Only the text of the records belongs in the answer, copied exactly, with every picture omitted.

• DATA:
****************************************
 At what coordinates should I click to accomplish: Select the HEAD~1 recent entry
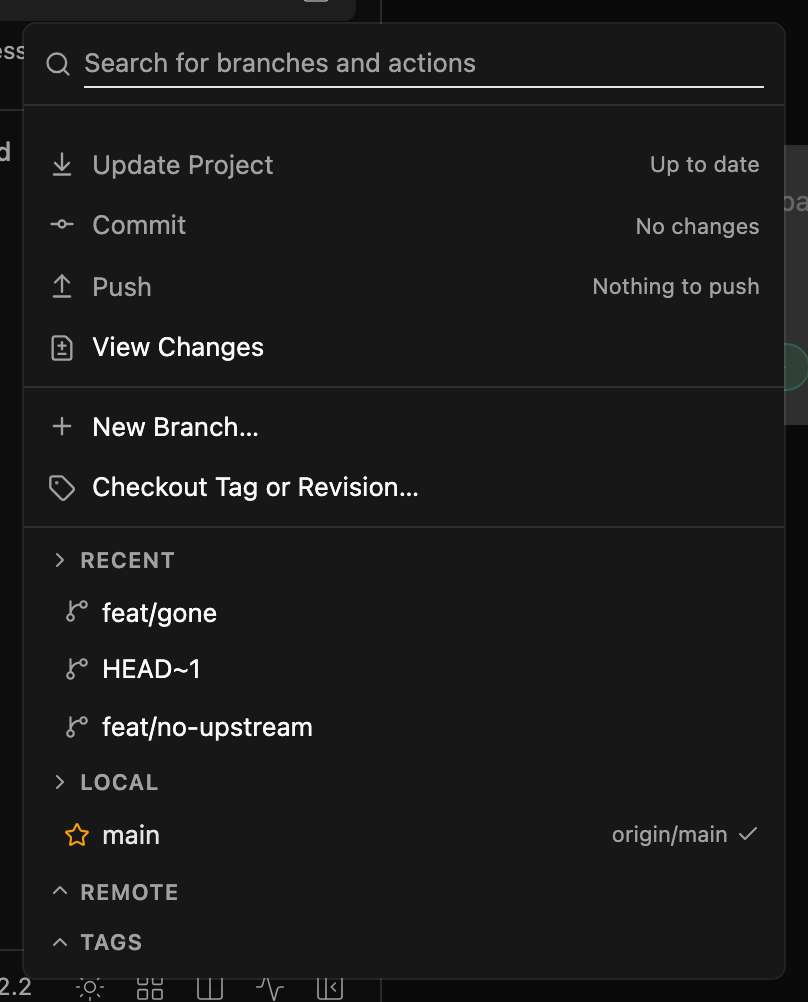click(x=404, y=669)
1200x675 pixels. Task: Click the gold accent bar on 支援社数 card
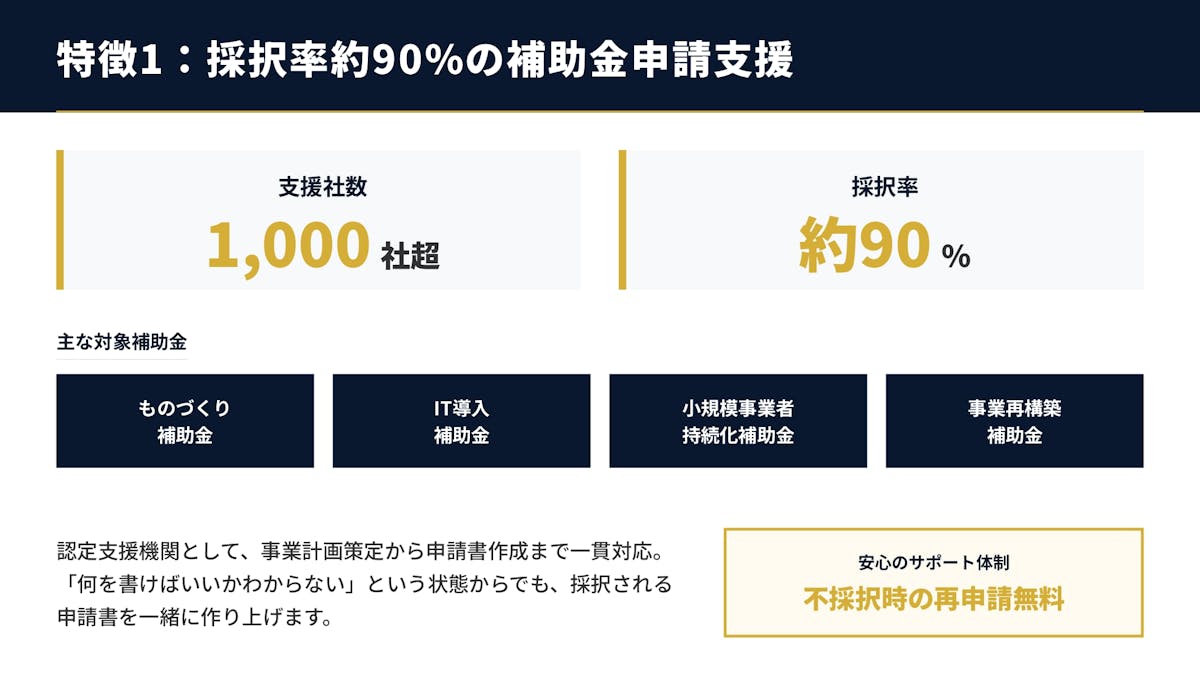coord(60,220)
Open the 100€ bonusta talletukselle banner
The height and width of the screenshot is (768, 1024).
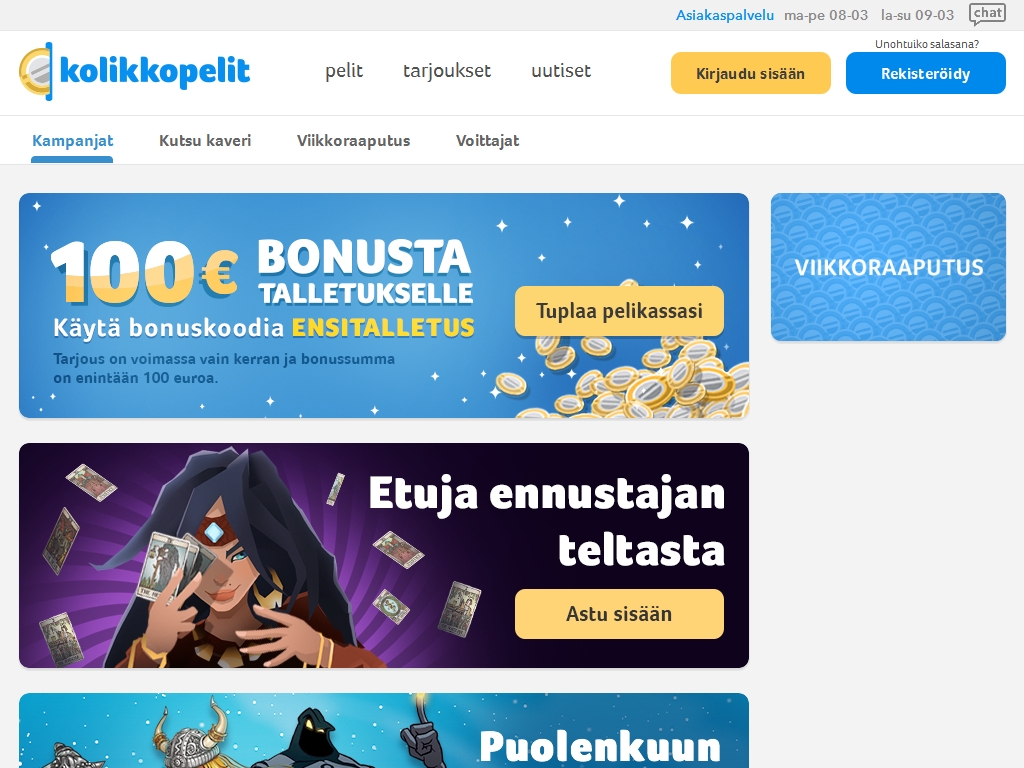point(384,305)
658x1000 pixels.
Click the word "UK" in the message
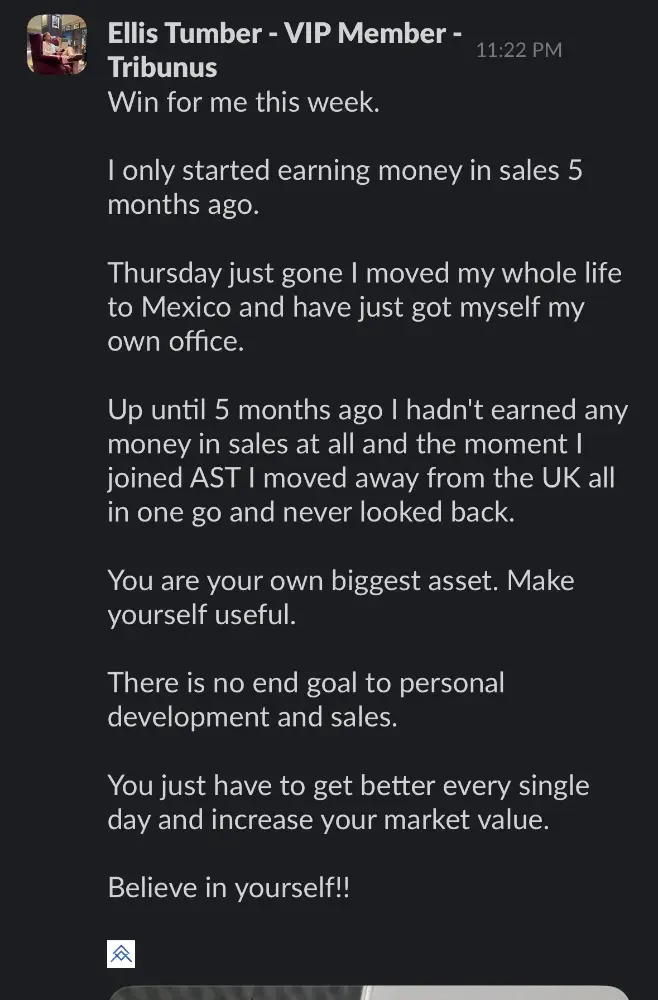pos(561,477)
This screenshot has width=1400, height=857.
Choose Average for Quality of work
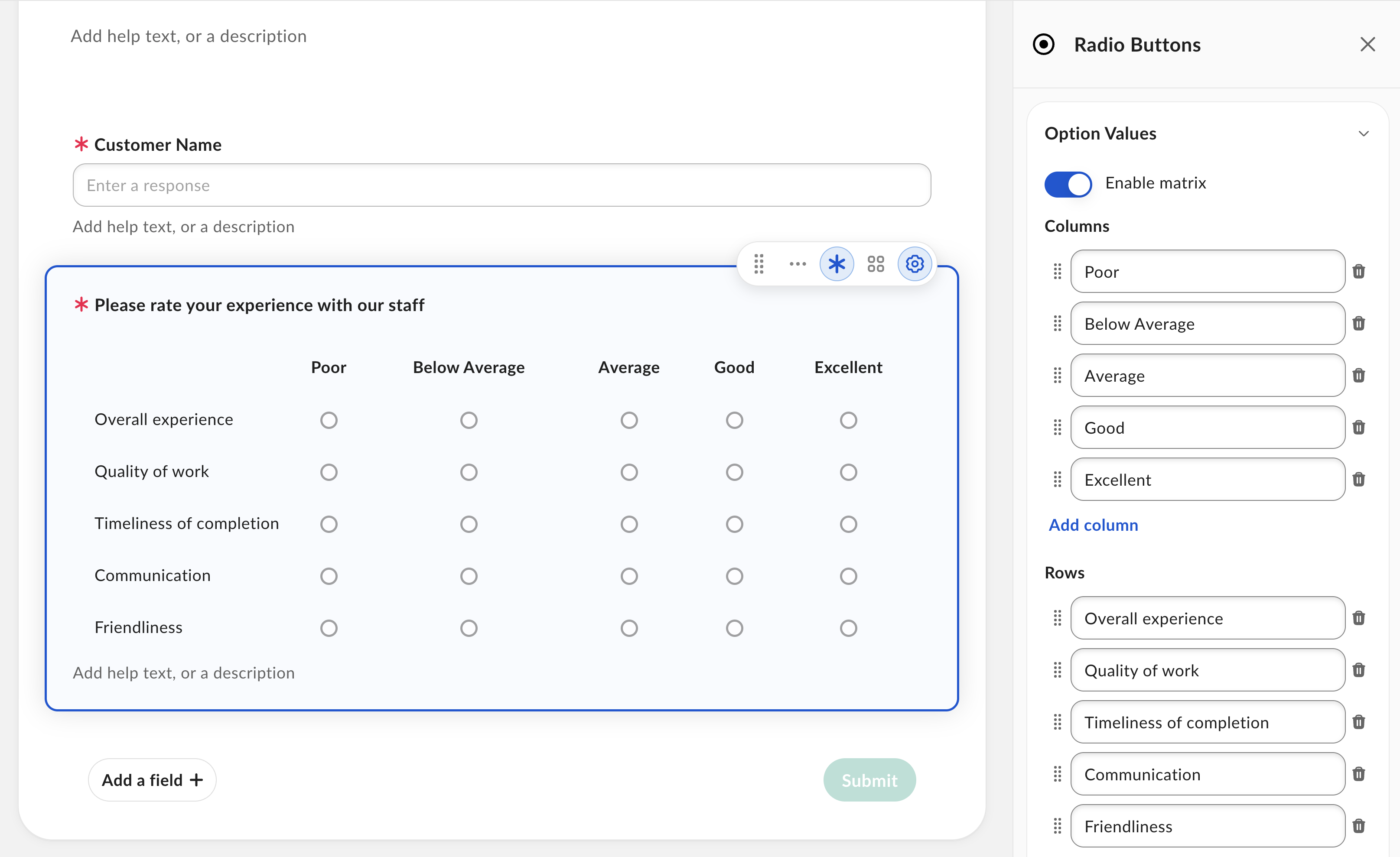coord(629,472)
****************************************
• ANSWER TO THIS TASK:
 At what coordinates should I click to accomplish: Select the HEAD~1 recent entry
click(x=404, y=669)
1200x675 pixels. Task: Click the gold accent bar on 支援社数 card
coord(60,220)
Open the 100€ bonusta talletukselle banner
The height and width of the screenshot is (768, 1024).
point(384,305)
658x1000 pixels.
Click the word "UK" in the message
pos(561,477)
This screenshot has width=1400, height=857.
Choose Average for Quality of work
coord(629,472)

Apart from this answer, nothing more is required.